1. In a cohort of more than 20 000 breast cancer patients followed for a median of 5 years, the use of adjuvant chemotherapy and radiation was associated with increased risk of bone marrow neoplasms.
Evidence Rating Level: 3 (Average)
Study Rundown: Despite the significant survival improvement associated with adjuvant breast cancer therapies, previous patient database studies have demonstrated an increased incidence of bone marrow neoplasms (MN) associated with adjuvant chemotherapy and radiation use in breast cancer patients. However, the exact incidence of this effect is not well known. The purpose of this large retrospective cohort study was to further evaluate the risk of treatment associated MN from a large United States breast cancer patient database. The study analyzed the patient outcomes of over 20 000 early breast cancer patients for development of new MN. After a median follow-up of 5.1 years, the authors demonstrated that 50 patients (0.25%) developed treatment induced MN. This incidence was significantly greater than the expected incidence based on previous national cancer surveillance data. Furthermore, although the overall incidence was low, the cumulative incidence of MN doubled between 5 years to 10 years of follow-up. The results of this retrospective study support a small, but potentially significant long-term risk factor of MN in patients that undergo adjuvant breast cancer therapies. The main limitation of this study is the retrospective study design, which did not collect the dosage information of the chemotherapy and radiation treatment delivered. Additional prospective, longitudinal patient databases are needed to accurately quantify this observed association.
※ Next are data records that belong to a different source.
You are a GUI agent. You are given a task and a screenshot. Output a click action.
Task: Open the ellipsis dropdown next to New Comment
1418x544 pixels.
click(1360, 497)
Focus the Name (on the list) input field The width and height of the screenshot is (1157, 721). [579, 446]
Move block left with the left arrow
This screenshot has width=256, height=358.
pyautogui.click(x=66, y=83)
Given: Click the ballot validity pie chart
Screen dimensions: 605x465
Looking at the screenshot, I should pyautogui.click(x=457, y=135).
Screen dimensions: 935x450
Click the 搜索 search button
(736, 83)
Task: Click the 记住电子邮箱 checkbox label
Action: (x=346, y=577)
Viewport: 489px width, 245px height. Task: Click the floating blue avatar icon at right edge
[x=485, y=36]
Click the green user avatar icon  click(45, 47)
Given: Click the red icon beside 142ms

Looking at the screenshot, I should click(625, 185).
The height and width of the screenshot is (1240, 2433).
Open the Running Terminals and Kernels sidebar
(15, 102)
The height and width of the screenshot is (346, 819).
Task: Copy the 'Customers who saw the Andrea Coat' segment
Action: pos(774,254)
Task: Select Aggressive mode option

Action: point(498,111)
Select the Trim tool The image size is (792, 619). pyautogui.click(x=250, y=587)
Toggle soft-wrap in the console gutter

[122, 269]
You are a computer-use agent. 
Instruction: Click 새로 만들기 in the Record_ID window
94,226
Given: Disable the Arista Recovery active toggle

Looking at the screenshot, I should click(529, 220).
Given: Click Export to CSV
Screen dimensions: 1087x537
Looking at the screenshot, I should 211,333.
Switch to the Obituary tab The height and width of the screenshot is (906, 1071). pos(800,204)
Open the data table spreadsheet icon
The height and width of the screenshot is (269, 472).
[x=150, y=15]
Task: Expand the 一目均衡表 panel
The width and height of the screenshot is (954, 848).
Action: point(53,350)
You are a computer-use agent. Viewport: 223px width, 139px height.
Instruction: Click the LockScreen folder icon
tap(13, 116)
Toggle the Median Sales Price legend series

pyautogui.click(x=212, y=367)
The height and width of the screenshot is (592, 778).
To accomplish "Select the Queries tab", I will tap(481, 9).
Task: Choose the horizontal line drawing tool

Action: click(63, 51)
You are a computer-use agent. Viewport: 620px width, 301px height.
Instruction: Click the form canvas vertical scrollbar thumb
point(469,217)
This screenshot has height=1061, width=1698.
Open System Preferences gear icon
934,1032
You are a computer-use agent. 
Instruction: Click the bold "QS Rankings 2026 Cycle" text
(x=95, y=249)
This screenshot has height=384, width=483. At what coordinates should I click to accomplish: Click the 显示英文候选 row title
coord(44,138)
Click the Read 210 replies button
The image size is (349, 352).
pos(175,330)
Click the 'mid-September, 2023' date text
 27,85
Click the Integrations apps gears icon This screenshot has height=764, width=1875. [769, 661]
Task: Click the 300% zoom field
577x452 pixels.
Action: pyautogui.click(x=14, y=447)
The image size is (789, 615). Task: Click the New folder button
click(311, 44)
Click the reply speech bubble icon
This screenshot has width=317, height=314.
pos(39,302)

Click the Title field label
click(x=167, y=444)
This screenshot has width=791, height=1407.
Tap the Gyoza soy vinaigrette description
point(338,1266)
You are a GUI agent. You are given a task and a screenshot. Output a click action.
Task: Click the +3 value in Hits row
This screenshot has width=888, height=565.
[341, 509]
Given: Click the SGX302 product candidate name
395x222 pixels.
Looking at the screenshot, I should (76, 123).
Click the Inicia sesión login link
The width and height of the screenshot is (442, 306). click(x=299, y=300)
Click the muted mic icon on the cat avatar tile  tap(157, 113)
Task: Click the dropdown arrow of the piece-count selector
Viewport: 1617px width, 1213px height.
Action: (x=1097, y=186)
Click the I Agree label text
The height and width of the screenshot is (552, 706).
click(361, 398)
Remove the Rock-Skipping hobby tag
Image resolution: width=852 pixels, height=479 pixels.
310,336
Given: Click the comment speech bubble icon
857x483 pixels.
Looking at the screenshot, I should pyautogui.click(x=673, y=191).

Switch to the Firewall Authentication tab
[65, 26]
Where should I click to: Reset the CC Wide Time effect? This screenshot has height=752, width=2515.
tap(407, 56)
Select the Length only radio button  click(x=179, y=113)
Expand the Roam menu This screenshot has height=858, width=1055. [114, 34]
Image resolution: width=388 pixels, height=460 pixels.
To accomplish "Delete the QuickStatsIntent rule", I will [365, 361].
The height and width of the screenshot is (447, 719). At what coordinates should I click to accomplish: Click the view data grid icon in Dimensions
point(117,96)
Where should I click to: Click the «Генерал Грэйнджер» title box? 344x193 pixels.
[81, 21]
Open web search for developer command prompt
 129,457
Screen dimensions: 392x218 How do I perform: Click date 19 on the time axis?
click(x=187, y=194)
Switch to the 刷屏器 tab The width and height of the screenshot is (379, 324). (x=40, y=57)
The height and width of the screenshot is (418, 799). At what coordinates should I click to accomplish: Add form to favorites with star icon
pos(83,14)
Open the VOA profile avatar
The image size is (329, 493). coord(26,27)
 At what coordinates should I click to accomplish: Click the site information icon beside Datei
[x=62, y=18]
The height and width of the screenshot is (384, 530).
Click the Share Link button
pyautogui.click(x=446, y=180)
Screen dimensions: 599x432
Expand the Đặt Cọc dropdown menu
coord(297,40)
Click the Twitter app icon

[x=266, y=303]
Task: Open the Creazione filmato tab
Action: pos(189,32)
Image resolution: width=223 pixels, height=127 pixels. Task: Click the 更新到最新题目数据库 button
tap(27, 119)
Click to read the study in JCO
Relevant Reading: Risk of leukemia after chemotherapy and radiation treatment for breast cancer
In-Depth [retrospective cohort]: In this study, outcome data from breast cancer patients was collected from the Breast Cancer Outcomes Database, a multi-center database comprised of eighteen academic institutions in the United States. Female patients who presented with Stage I to III breast cancer from 1997 to 2007 were included with a primary outcome of development of MN. In total, 20 603 breast cancer patients were included in the analysis. The observed incidence of MN was compared to the Surveillance, Epidemiology, and End Result (SEER) database incidence data. Fifty patients (myeloid, n=42; lymphoid, n=8) developed MN with a median follow-up of 5.1 years. The observed incidence is significantly higher than the expected incidence derived from the SEER database (observed-to-expected ratio: 3.6; 95% CI: 2.6-4.6; p<0.001). Patients who developed MN were similar in race, chemotherapy exposure, and breast cancer staging, but were significantly older (median age: 59.1 vs. 53.9; p=0.03) compared to patients who did not develop MN. The cumulative incidence of MN doubled between 5 and 10 years (0.24% and 0.48%, respectively) of follow-up.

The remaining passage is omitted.